*** Block opens ***

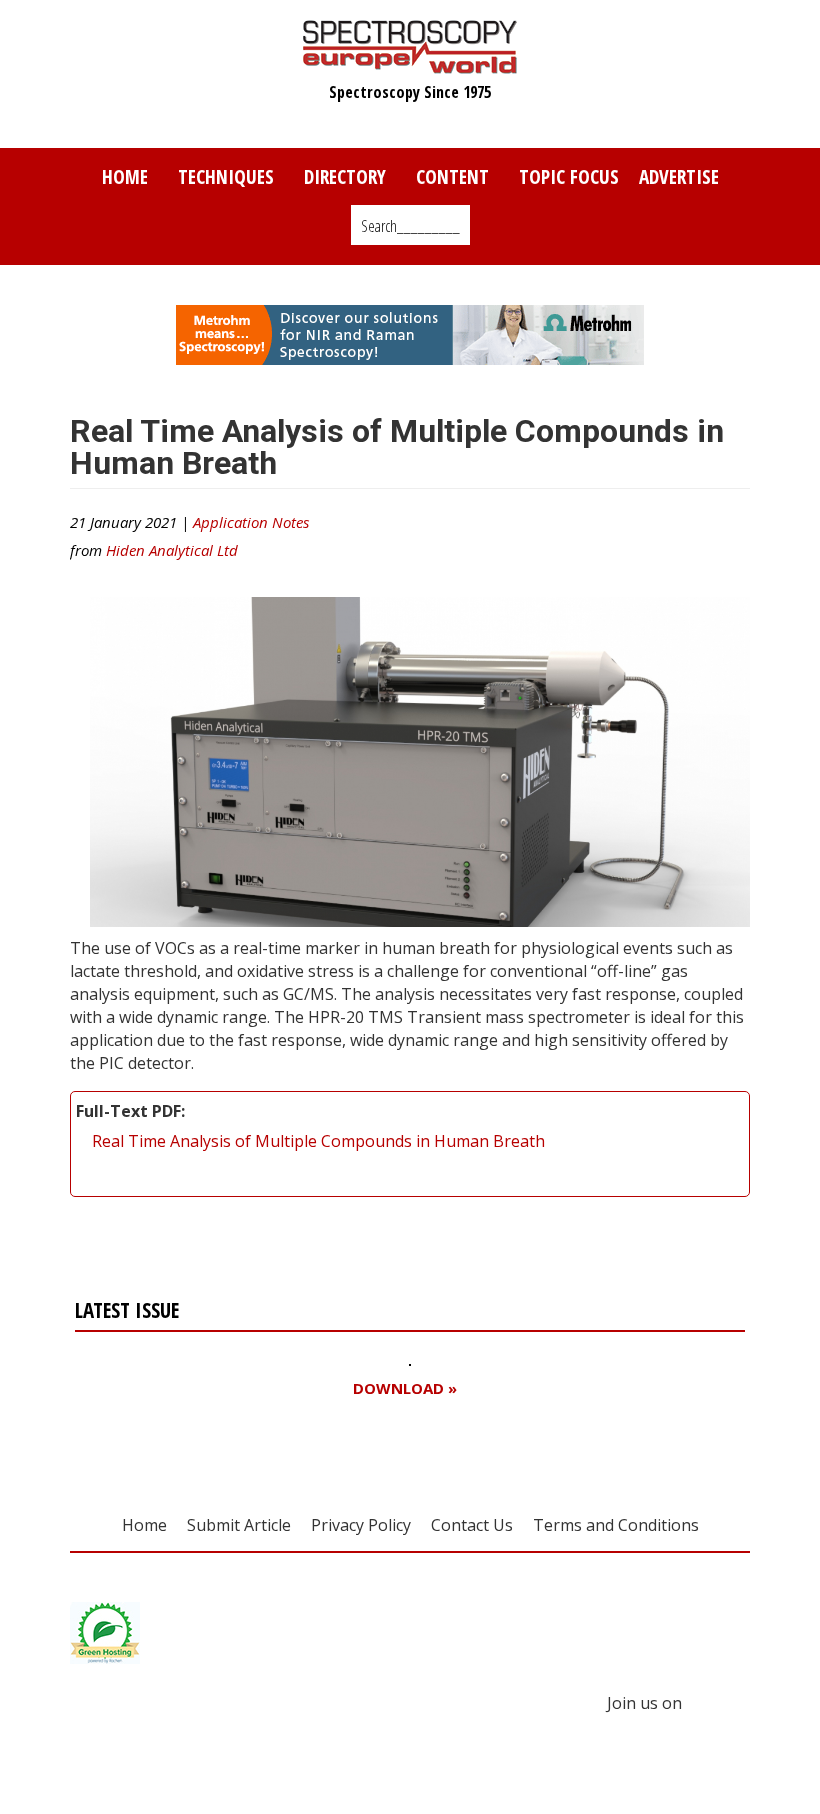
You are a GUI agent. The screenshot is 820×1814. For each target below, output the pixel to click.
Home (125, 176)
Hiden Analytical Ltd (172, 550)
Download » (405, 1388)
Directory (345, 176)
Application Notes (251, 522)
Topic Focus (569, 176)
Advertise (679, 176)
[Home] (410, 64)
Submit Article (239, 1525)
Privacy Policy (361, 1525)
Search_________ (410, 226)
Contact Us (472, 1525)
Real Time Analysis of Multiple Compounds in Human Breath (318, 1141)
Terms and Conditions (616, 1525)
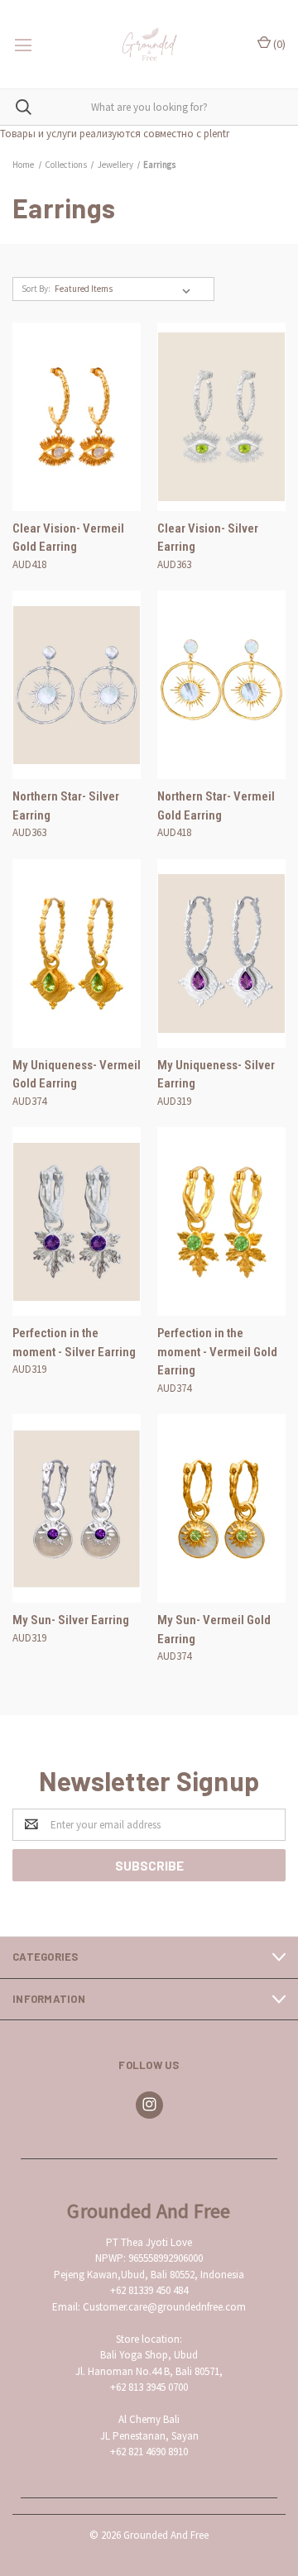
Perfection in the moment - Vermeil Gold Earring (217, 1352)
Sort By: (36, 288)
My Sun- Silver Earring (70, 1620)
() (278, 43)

*** Block closes ***
*** Block opens ***

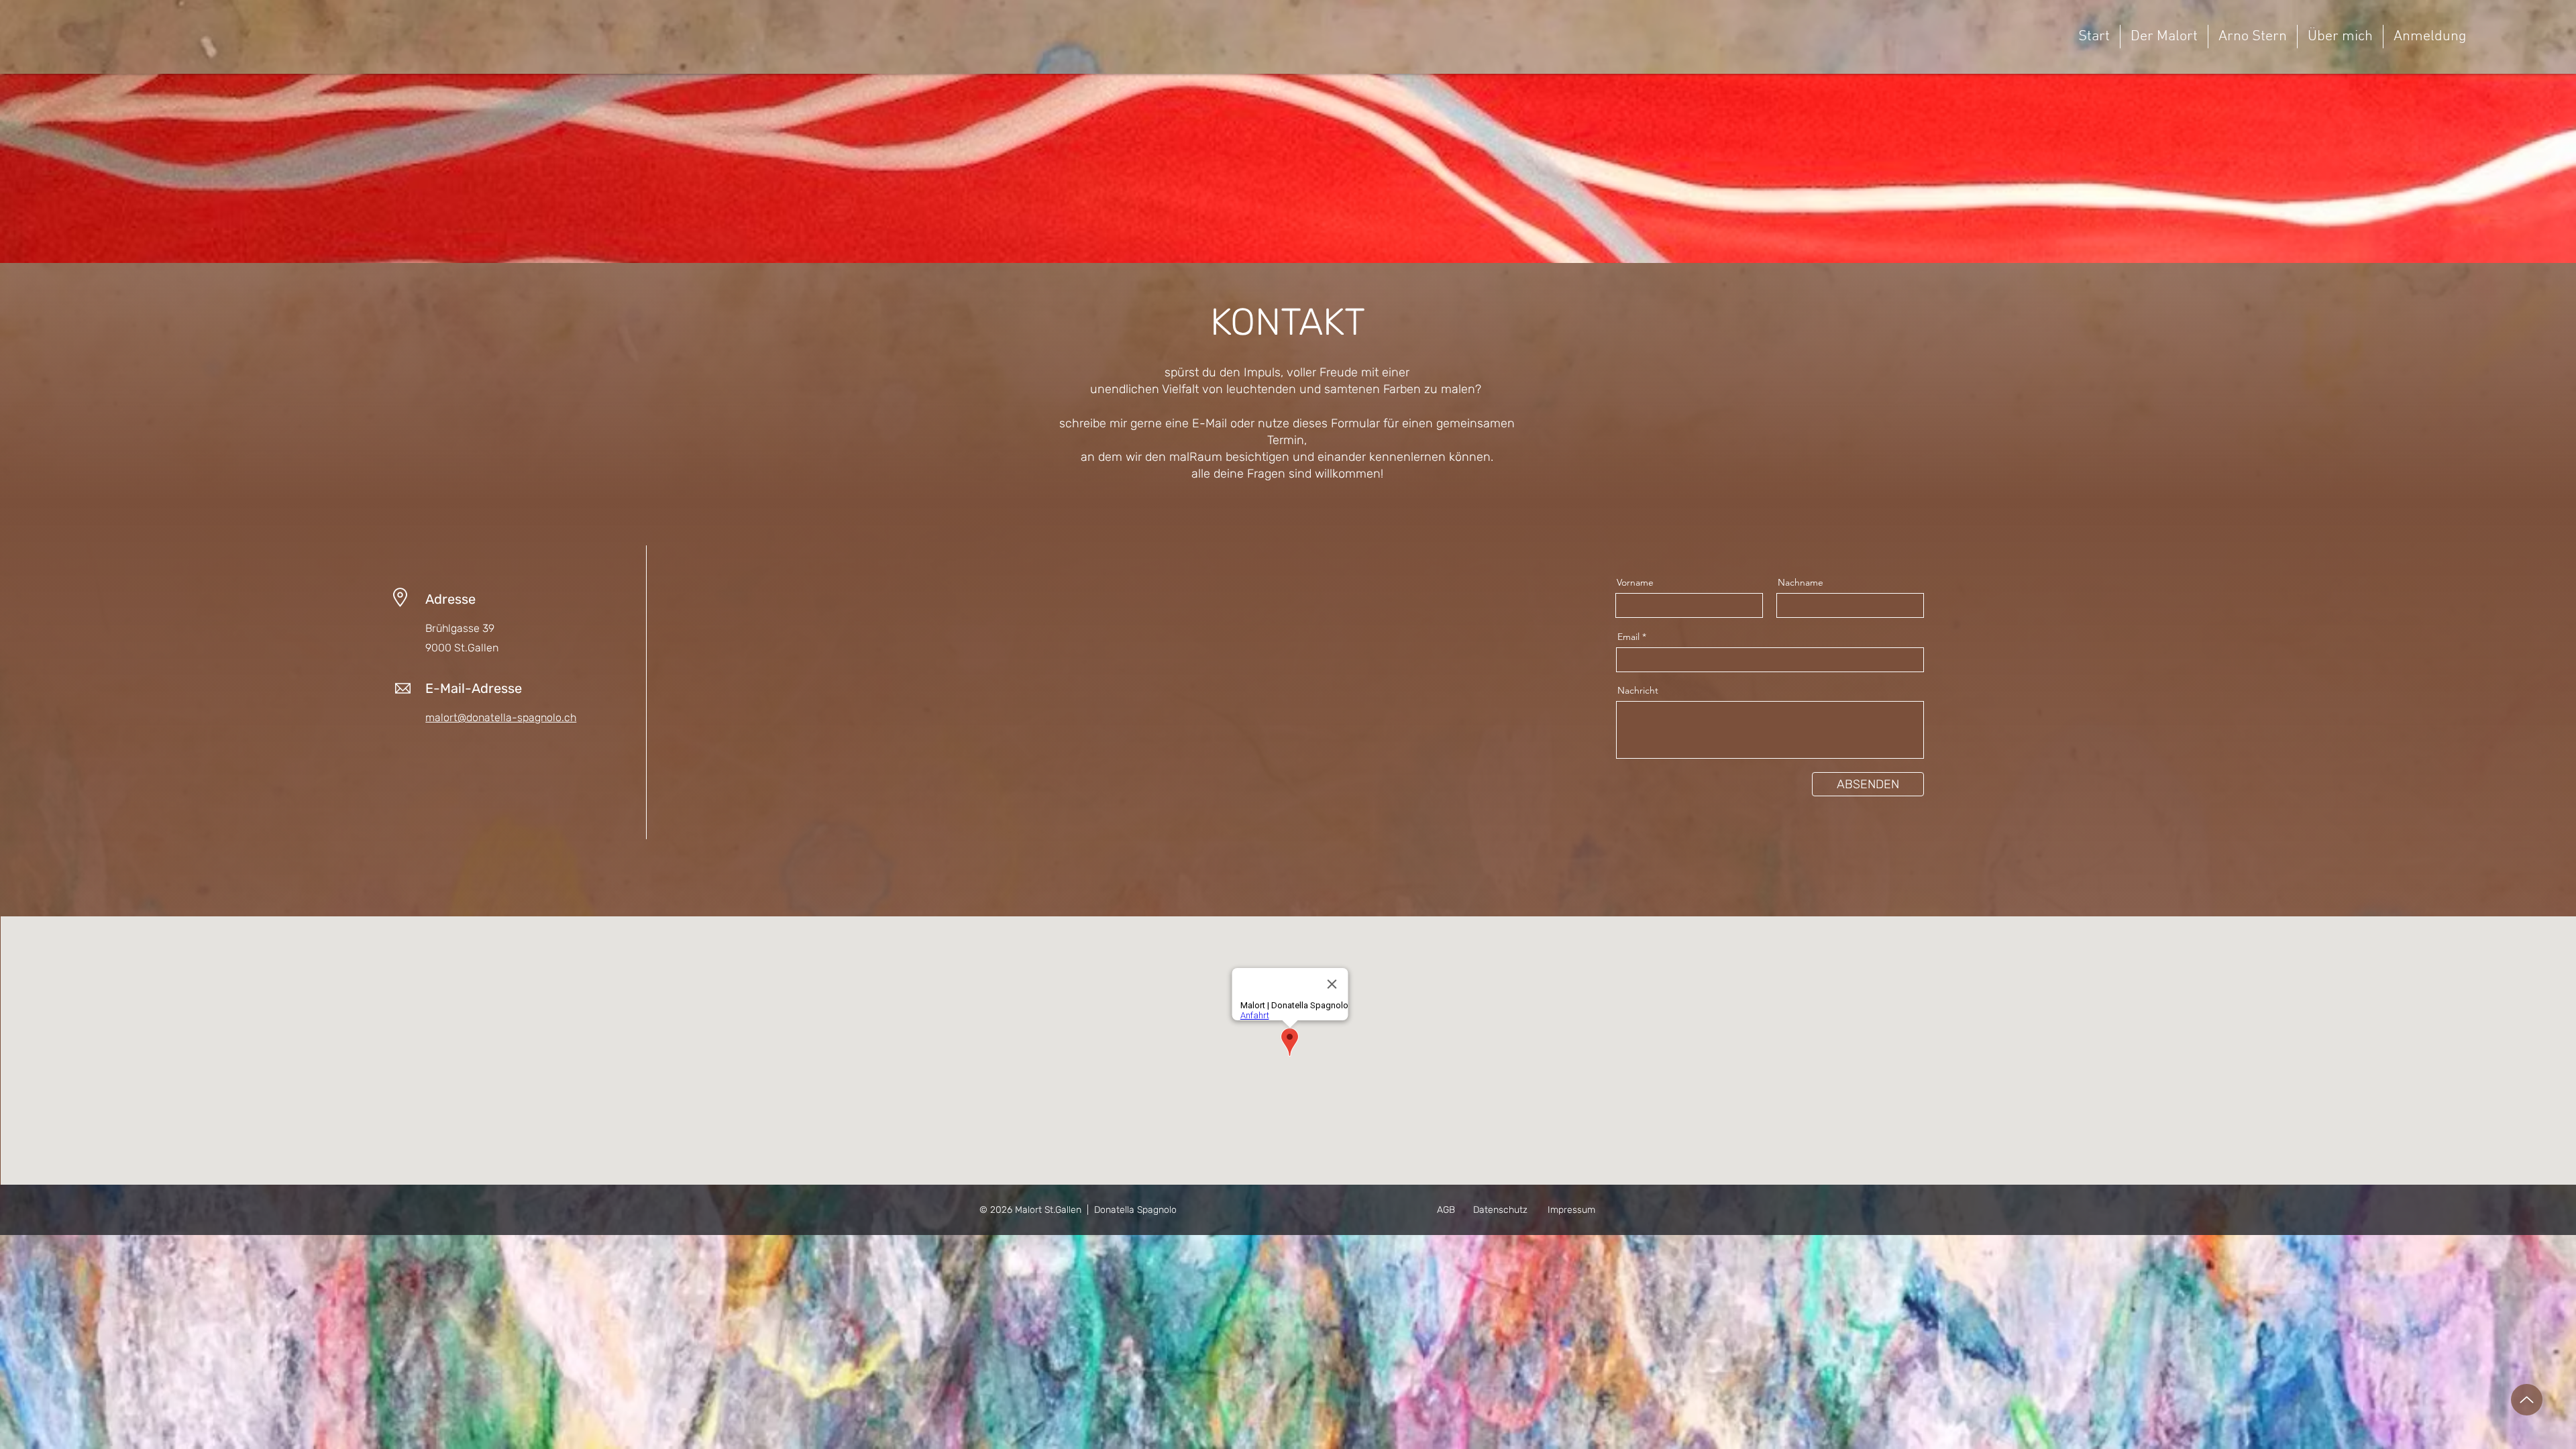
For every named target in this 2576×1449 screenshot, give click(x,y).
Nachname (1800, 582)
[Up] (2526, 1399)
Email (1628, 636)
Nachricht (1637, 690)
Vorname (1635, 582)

*** Block closes ***

- _Work instruction_: Please filter the data down to the lines containing the word "click".

- _Result of the exercise_:
You are a GUI agent. The screenshot is 820×1814. For each target below, output the pixel to click.
For every named target in this 2576×1449 screenshot, give click(x,y).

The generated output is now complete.